3rd Circuit: Alleging only a statutory violation of the TCPA does not establish standing to sue

Courts Appellate Third Circuit TCPA Robocalls Spokeo

Courts

On May 19, the U.S. Court of Appeals for the Third Circuit affirmed a district court’s dismissal of a proposed TCPA class action suit for lack of standing, finding that the named plaintiff did not claim anything other than a “bare procedural harm that resulted in no harm.” According to the opinion, the plaintiff—who worked as an investigator for an attorney who prepared TCPA lawsuits—received a prerecorded telemarketing call in 2005 from a marketing company on behalf of the defendant national bank. The plaintiff, using a false name and employer, then placed and recorded more than 20 investigative calls to the marketing company to determine the number and frequency of calls it made. He then provided the recordings to the bank and declined the marketing company’s offer to place him on their Do-Not-Call list. In 2011, the plaintiff sued the bank alleging a single count violation of the TCPA but did not allege that he suffered any annoyance or nuisance from the marketing company’s call. The bank moved for summary judgment, arguing that: (i) the plaintiff lacked Article III standing to sue; (ii) “the call was exempt from the TCPA under FCC rules because the parties had an established business relationship” because the plaintiff was a customer of the bank; and (iii) the recorded message’s content did not violate the TCPA. The district court agreed with the bank and granted summary judgment on all three grounds.

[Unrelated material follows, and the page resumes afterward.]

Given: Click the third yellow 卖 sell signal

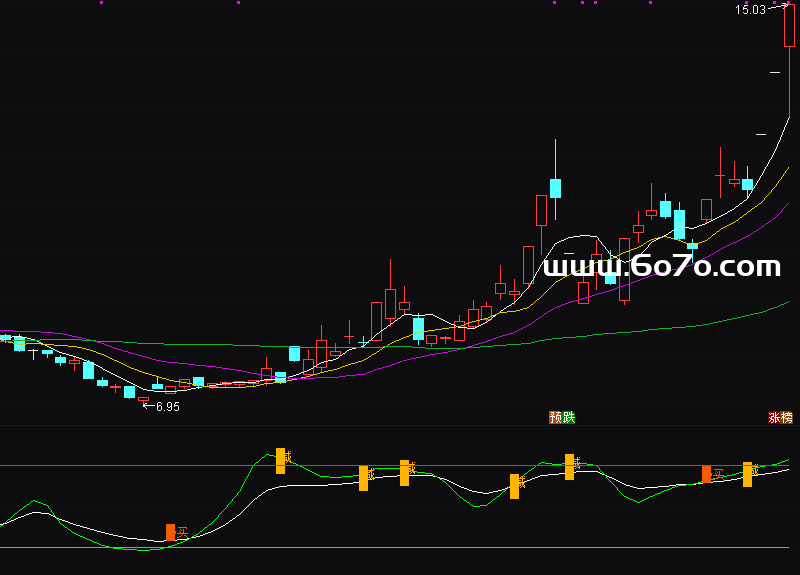Looking at the screenshot, I should coord(405,473).
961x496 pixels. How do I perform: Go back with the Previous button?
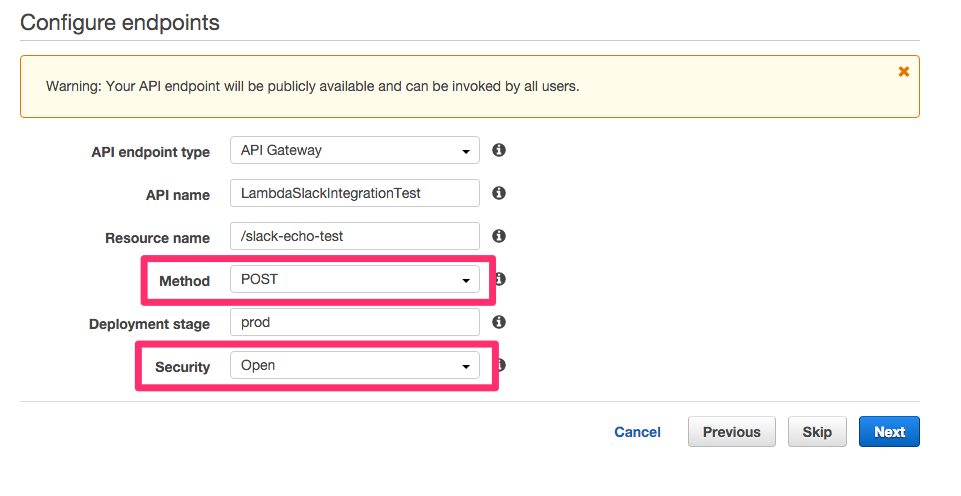(x=731, y=432)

On appeal, the Third Circuit disagreed with the plaintiff’s assertion that all he had to do was allege a statutory violation in order to have standing to sue, declining “to adopt such an absolute rule of standing with respect to the TCPA.” Because “the TCPA is intended to prevent harm stemming from nuisance, invasions of privacy, and other such injuries,” the plaintiff must allege at least one of those injuries to show concrete harm necessary to demonstrate an injury-in-fact and establish standing to sue, the appellate court wrote.